OpenBMB / ToolBench

[ICLR'24 spotlight] An open platform for training, serving, and evaluating large language model for tool learning.
https://openbmb.github.io/ToolBench/
Apache License 2.0
4.77k stars 402 forks source link

retriever corpus embedding cache #235

Open biosfood opened 8 months ago

biosfood commented 8 months ago

When using the inference pipeline, the retriever corpus needs to be rebuilt every time making debugging very time consuming. Instead, there should be an option to use a (precomputed) set of embeddings.

I will gladly create a PR if you find these changes appropriate.

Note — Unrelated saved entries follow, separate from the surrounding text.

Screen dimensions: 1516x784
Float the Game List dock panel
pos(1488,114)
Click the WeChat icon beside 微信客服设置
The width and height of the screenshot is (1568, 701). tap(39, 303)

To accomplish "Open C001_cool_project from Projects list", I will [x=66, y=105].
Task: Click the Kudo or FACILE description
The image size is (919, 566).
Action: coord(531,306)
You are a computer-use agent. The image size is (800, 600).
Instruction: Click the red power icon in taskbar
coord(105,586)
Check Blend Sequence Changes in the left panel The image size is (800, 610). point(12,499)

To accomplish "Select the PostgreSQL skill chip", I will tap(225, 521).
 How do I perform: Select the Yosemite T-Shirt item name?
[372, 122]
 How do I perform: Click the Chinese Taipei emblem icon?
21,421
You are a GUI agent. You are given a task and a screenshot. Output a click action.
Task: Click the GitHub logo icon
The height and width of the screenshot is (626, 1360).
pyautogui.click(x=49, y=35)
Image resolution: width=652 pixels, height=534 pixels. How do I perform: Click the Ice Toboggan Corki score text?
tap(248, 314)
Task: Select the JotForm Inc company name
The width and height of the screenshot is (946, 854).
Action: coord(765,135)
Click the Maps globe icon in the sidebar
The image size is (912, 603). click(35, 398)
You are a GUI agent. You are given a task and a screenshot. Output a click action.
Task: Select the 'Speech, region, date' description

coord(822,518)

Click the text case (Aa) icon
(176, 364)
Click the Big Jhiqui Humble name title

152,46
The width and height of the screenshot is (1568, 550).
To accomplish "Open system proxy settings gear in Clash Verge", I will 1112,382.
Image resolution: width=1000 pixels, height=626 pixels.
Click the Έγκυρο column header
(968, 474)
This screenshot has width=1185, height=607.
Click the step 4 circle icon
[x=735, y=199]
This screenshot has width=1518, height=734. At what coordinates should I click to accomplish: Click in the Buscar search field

Usage might look something like this:

--corpus_tsv_path data/retrieval/G1/corpus.tsv
--corpus_cache_path data/retrieval/G1/corpus_cache/

Then, the program can copute a hash of the corpus.tsv and look in the corpus_cache directory to find a file and load the embeddings from there if an appropriate file exists. Otherwise, compute the embeddings anyway and store them.

It is appropiate to load the corpus.tsv into memory in the first place, because we also need access to the plain text, meaning no real "excess work" is being done when loading it and looking up the cache file.

I got this to work by storing just the corpus_embedding as a .tf file:

torch.load("corpus_embeddings.pt")